We have no master contract with Emerson. In fact, Emerson also does business with at least two other simulator vendors, Trax International and the SimSci-Esscor Unit of Invensys, and they have their own simulation group in India as well. Their customers may specifically request the simulator vendor, or the customer may leave it up to Emerson to select the vendor. We receive a request for quote from Emerson and each order is negotiated with Emerson on a stand alone basis. Each order is for a different simulation product in that the requested simulator or simulator upgrades relate to different power plants. Emerson has standard terms and conditions that are part of each contract, but the terms are not significantly different from those of other DCS vendors that GSE deals with.

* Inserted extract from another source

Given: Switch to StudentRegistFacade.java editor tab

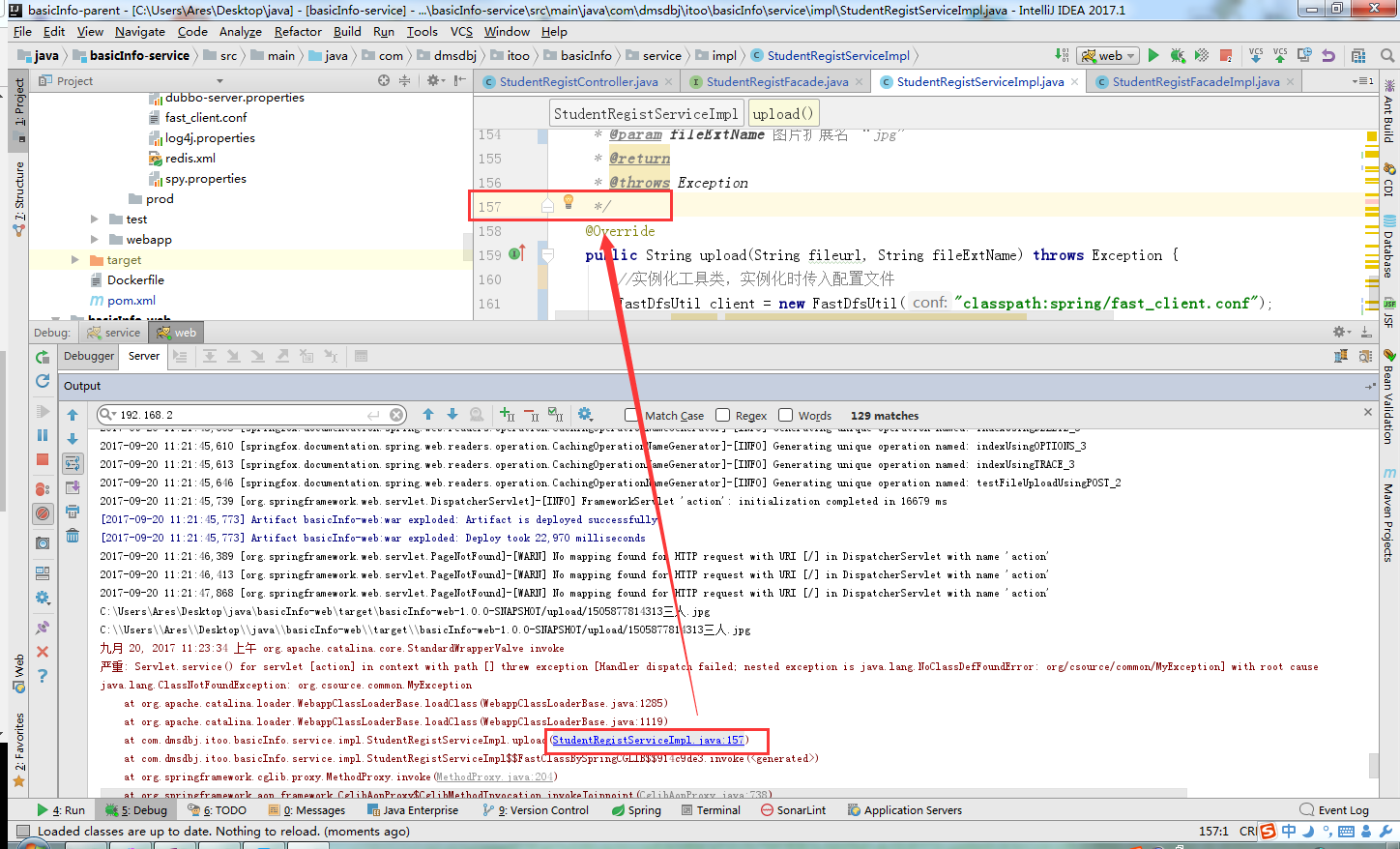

We derived 16% of our total revenue from Emerson ($4.7 million) in 2008 and 15% ($1.2 million) in the first quarter 2009. However, this revenue was generated from 26 contracts in 2008 and 19 in 1Q 2009. The most revenue generated from one Emerson contract was $590,000 in 2008 and $209,000 in 1Q 2009. Accordingly, whereas our overall relationship with Emerson as a preferred vendor is important to the Company, no individual contract is material in and of itself, and we concluded that our business is not substantially dependent on any of these individual contracts.
American Electric Power (“AEP”) has been a customer of GSE for many years; however, the volume has never been significant until 2008. In 2008, AEP decided to install a new operator training simulator for their D.C. Cook Nuclear Plant Unit 1. They had run out of available training time on their existing Unit 2 training simulator, and thus needed to expedite the building of the new simulator. GSE was hired to develop the simulator models, provide the panel hardware design and to provide the panel hardware procurement services. The total contract value was in excess of $5 million, of which $2.5 million was recognized as revenue in 2008 and $701,000 in 1Q 2009. The contract value was not unusual for a new simulator, the scope of work was normal for the business conducted by GSE, and the contractual terms were consistent with the terms of other similar contracts. Accordingly, we concluded that our business was not substantially dependent on this one contract.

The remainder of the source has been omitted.